Fig 1.
Regions of conserved (red) and variable (blue) amino acids from reviewed sequences on www.uniprot.org for PLA2 (left, 27 sequences) and 3FTXs (right, 96 sequences) from the following elapid snake venoms: Naja sputatrix, Naja mossambica, Bungarus caeruleus, Bungarus fasciatus, Naja haje, Naja melanoleuca, Naja nivea, Dendroaspis polylepsis. The core structures depicted for PLA2 and 3FTXs are from Bungarus caeruleus (PDB: 2OSN) and Dendroaspis polylepsis (PDB: 2MFA), respectively. Disulfide bonds are highlighted in yellow.
Fig 2.
(A) Method used to analyze the binding of the synthetic NPs to various venoms. *A representative venom from a species of each genus tested was further analyzed by LC-MS/MS. (B) Composition of the synthetic NPs. (C) TEM image of the NPs (scale bar = 200 nm).
Fig 3.
Nanoparticle binding to elapid snake venoms in concentrated human serum (A) Control experiments using the venom compositions of interest. (1) MW ladder. (1.1) Venom from Naja mossambica. (1.2) Venom from Bungarus caeruleus. (1.3) Venom from Bungarus fasciatus. (1.4) Venom from Naja haje. (1.5) Venom from Naja nivea. (1.6) Venom from Naja melonoleuca. (1.7) Venom from Naja sputatrix. (1.8) Venom from Dendroaspis polylepis. (B) NP selectivity results. (1) MW ladder. (2.0) Serum only control experiment. (2.1–2.8) NP selectivity results following the same venom-order described above. See S1–S10 Figs for full gel images.
Fig 4.
NP selectivity in human serum (red) and in human serum + N. nigricollis venom (blue).

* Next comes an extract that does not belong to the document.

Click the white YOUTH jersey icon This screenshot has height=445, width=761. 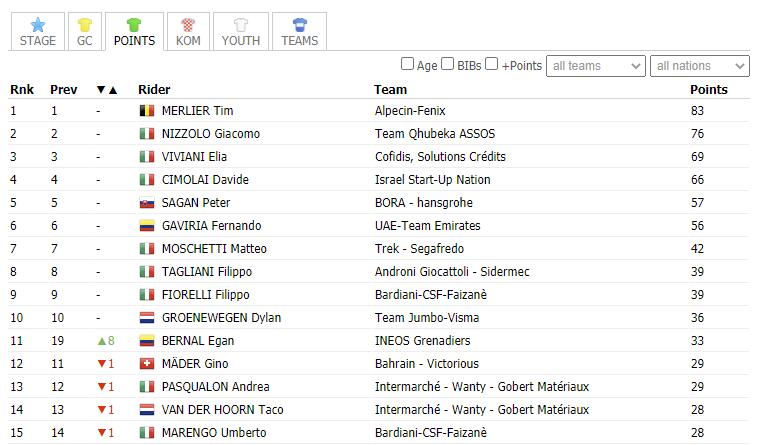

In the presence of serum alone, the NP favorably associates with proteins of varying molecular weights (Serum only corona band). A distinct change in the distribution and a new dominant molecular weight band (<15 kDa) in the N. nigricollis venom-containing corona band. Proteins that comprised this NP corona were identified via in gel digestion followed by proteomic identification.
Fig 5.
Dose-response curve of inhibition of cytotoxicity in L6 muscle cells by the NP against administration of 7 μg/mL of (A) N. nigricollis venom and (B) 7 μg/mL of N. mossambica measured 14 h after exposure to the cells (n = 4–5).
Fig 6.
Inhibition of dermonecrotic activity of N. nigricollis venom by NPs.
(A) A fixed amount of venom was incubated with variable amounts of NPs to attain several ratios. Controls included venom incubated with saline solution instead of NPs. Upon incubation, aliquots of the mixtures, containing 100 μg venom, were injected intradermally in mice. Seventy-two hours after injection, the areas of necrotic lesions in the inner side of the skin were measured. Necrosis was expressed as percentage, 100% corresponding to the necrotic area (60 mm2) in mice receiving venom alone. NPs inhibited, dose-dependently, the dermonecrotizing activity of the venom. (B, C, D) Light micrographs of sections of the skin of mice 72 h after injection of 100 μg N. nigricollis venom incubated with saline solution (B), with NPs at a NP: venom (w : w) ratio of 5.0 (C), or after injection of NPs alone (D). In (B) there is ulceration, with loss of epidermis and the formation of a hyaline proteinaceous material (arrow); skin appendages are absent and there is a prominent inflammatory infiltrate. In (C) NPs inhibited the ulcerative effect, evidenced by the presence of epidermis (arrow) and skin appendages, whereas an inflammatory infiltrate is observed in the dermis. Skin injected with NPs alone (D) shows a normal histological pattern. Hematoxylin-eosin staining. Bar represents 100 μm. (E) Inhibition of dermonecrosis by N. nigricollis venom in experiments involving intradermal injection of 100 μg venom followed by the injection of NP suspension (5.5 mg/mL), in the same region of venom injection, at various time intervals. A significant reduction in the extent of dermonecrosis was observed (* p < 0.05), although the extent of inhibition decreased with time. NP alone did not induce skin damage.